##### EXERCISE PASSAGE #####

# Spent Uranium?



## heinzir (Jul 25, 2000)

The coverage of the nuclear disaster in Japan brought up a question: didn't some around-the-world racing boats in the 80s use "spent uranium" in their keels because it was denser than lead? What made that safe?


----------



## GaryHLucas (Mar 24, 2008)

Yes it is denser than lead, by almost TWICE! DU depleted uranium is slightly radioactive, and I'm guessing with 6 feet of water between the keel bulb and the boat provided quite a lot of shielding. But what really got everyone upset was the huge advantage such a keel provided, at a very high level of racing where every little advantage can count.


----------



## Faster (Sep 13, 2005)

Eric Taberly on one of his 'Pen Duick"(?) transatlantic racers.. I seem to recall it was a larger boat.. PD VI.

Being 1.7 times as dense as lead, it was 'outlawed' by the racing authorities of the day. Availability (and access) is obviously an issue. As a national hero the French government facilitated Taberly's access.

It would most certainly be radioactive, but if encapsulated in a lead sheath (which is how we protect and use radioactive sources in process measurement) it would likely be safe as long as it stayed contained and intact. - not sure how you'd get anyone to build you one, though!

I think there was another racing boat, since sunk, that had a keel containing spent Uranium ballast.


----------



## seabreeze_97 (Apr 30, 2006)

Makes great rounds for the GAU-8 Avenger cannon in the A-10.


----------



## steel (Sep 1, 2010)

Except for tungsten, uranium is the most dense naturally occurring element which isn't precious (like gold). It is weakly radioactive. It naturally contains 0.72% of the 235 isotope which has a half life of 4,468,000,000 years and decays in to 231Th The remainder in the 238 isotope with a half life of 703,800,000 years which decays in to 234Th, and so on and so on which creates trace amounts of other elements in with the uranium, like radon gas which comes up and in to your basement. The 235U isotope is used for nuclear reactors and weapons. The 238 isotope is much less radioactive but not a whole lot, as you can see from the half lives. Uranium is also flammable in open air.

Depleted uranium has most of the 235U isotope removed so that only has 0.2% of the 235U remaining, so it's useless for nuclear power and weapons, unless you know how to get the remaining 0.2% out. Since it is cheap it is used for things like counterweights and ammunition. They like to use it as ammunition because it is cheap, dense, and burns when fired which will help detonate the warhead on an incoming missile.

Depleted uranium is something like half as radioactive as the natural 0.7% uranium. In depleted uranium I think the majority of the radiation comes from the 238U isotope. Even if it was 100% depleted it would still be radioactive. Those who use it like to tell everybody it is "depleted" and hope you think that they mean that it is depleted of being radioactive, which it is not.

##### DATASET CONTENT #####

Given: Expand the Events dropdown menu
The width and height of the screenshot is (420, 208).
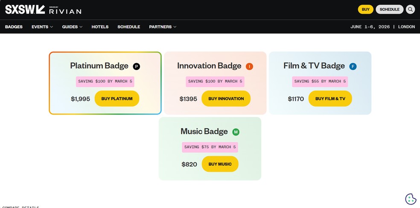Looking at the screenshot, I should (42, 27).
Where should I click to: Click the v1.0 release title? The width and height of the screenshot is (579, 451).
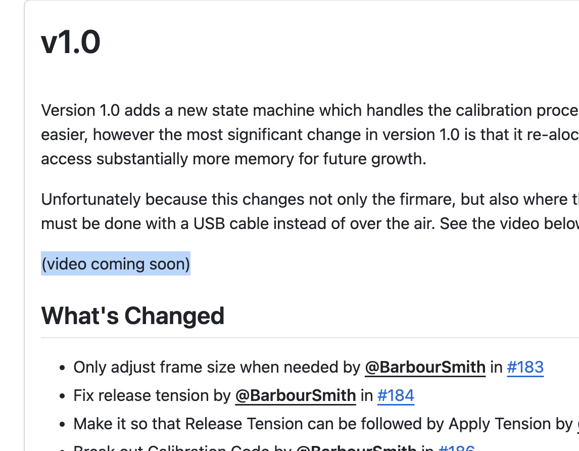tap(71, 42)
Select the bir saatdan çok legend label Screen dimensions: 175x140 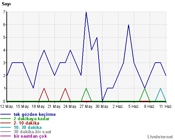pyautogui.click(x=30, y=136)
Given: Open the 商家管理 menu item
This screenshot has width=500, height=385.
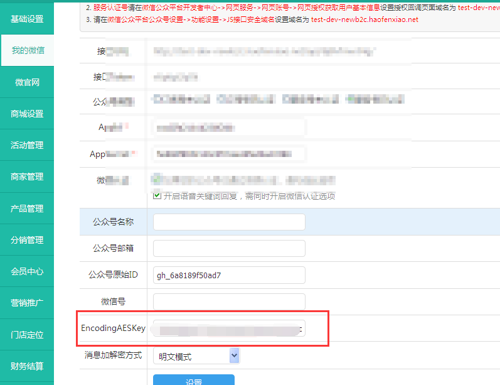Looking at the screenshot, I should pos(27,176).
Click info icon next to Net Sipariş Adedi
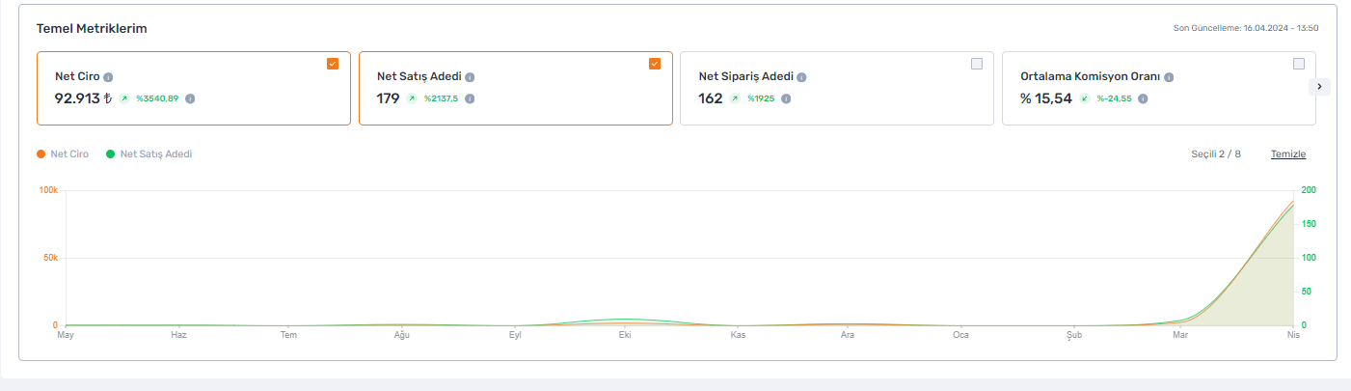1351x391 pixels. pyautogui.click(x=801, y=77)
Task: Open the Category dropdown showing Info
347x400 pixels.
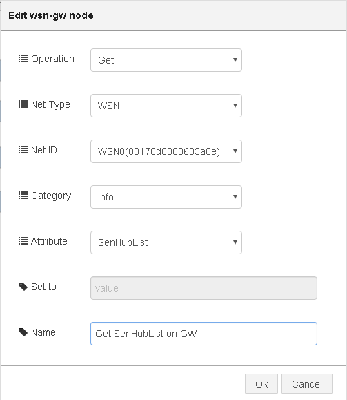Action: pyautogui.click(x=166, y=197)
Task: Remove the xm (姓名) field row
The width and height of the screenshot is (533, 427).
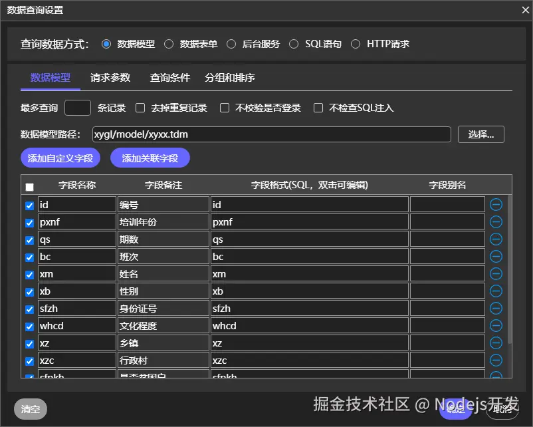Action: (x=496, y=273)

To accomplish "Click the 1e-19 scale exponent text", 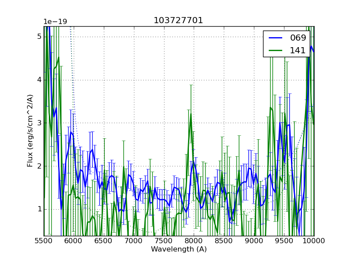I will pos(55,22).
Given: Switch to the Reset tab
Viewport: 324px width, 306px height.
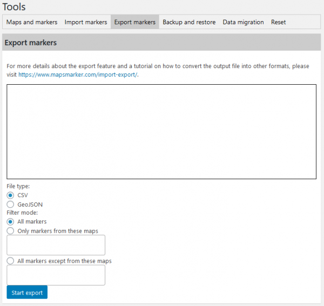Looking at the screenshot, I should pyautogui.click(x=278, y=22).
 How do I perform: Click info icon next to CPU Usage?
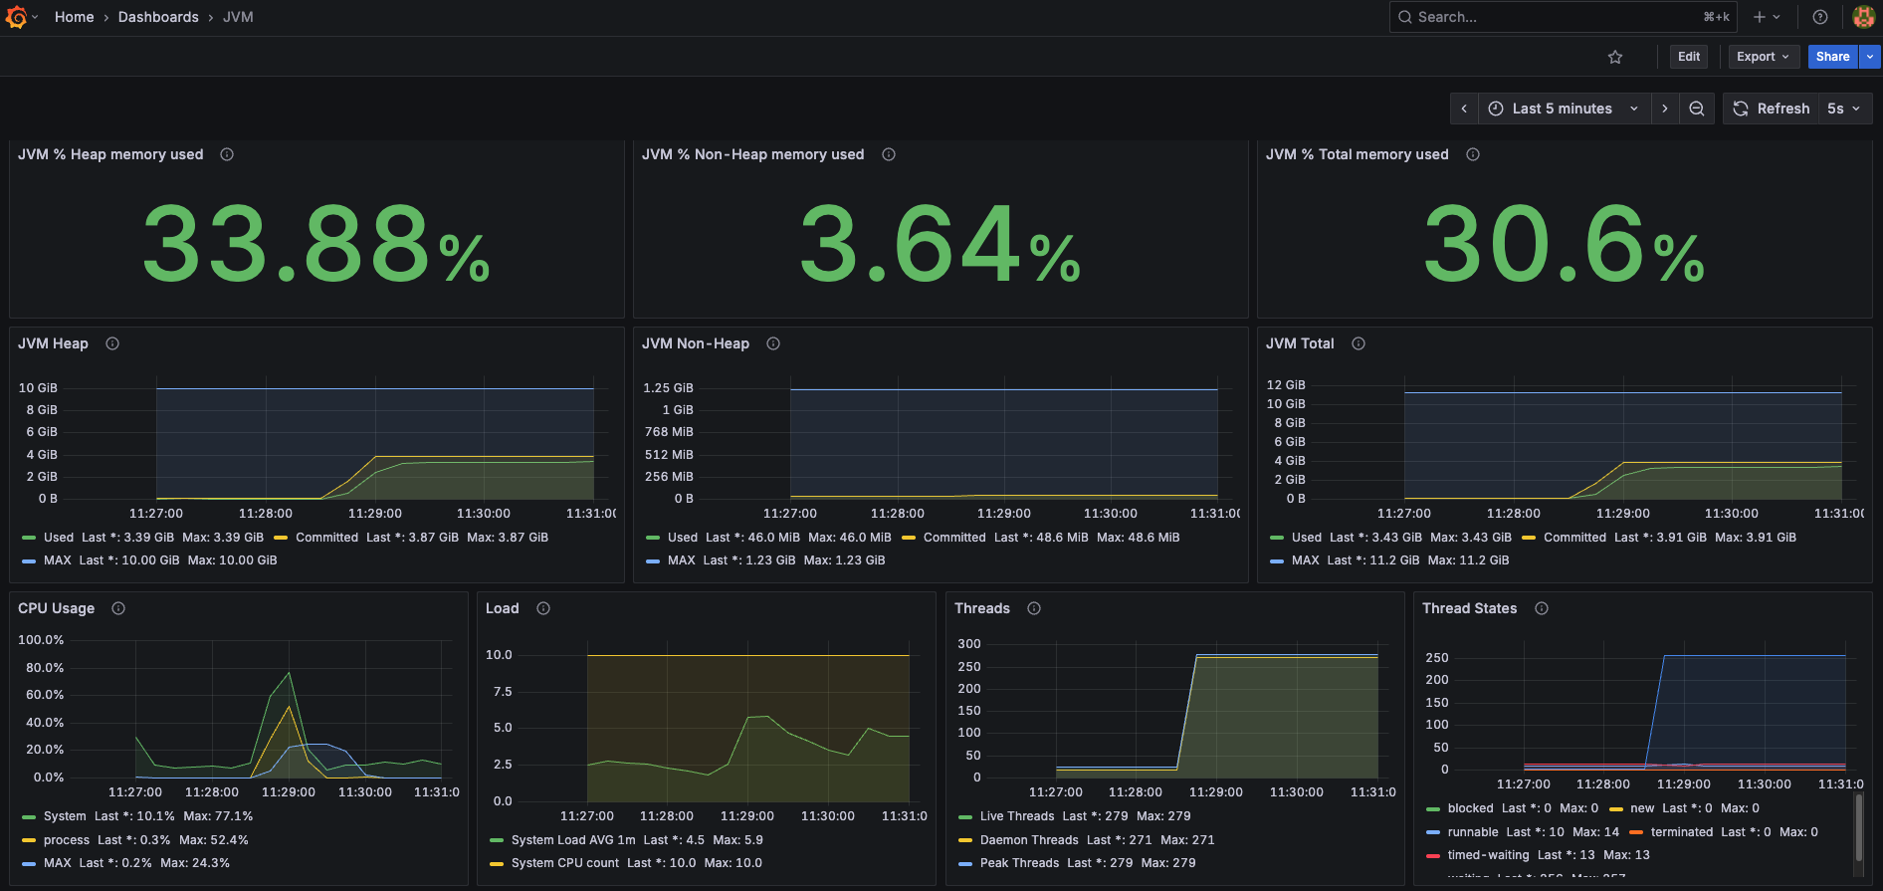tap(118, 608)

#####

• REQUIRED WORK
1) Repeat the part of the spent uranium thread starting at "I think there" and ending at "in the A-10.".
2) Answer these questions using the spent uranium thread.
(a) According to the post by Faster, how many times as dense as lead is the uranium?
(b) Which cannon does seabreeze_97 say it makes great rounds for?
(c) According to steel, what percentage of the 235U isotope remains in depleted uranium?

• SOLUTION SET
1)
I think there was another racing boat, since sunk, that had a keel containing spent Uranium ballast.


----------



## seabreeze_97 (Apr 30, 2006)

Makes great rounds for the GAU-8 Avenger cannon in the A-10.

2)
(a) 1.7 times as dense as lead.
(b) The GAU-8 Avenger cannon in the A-10.
(c) 0.2%.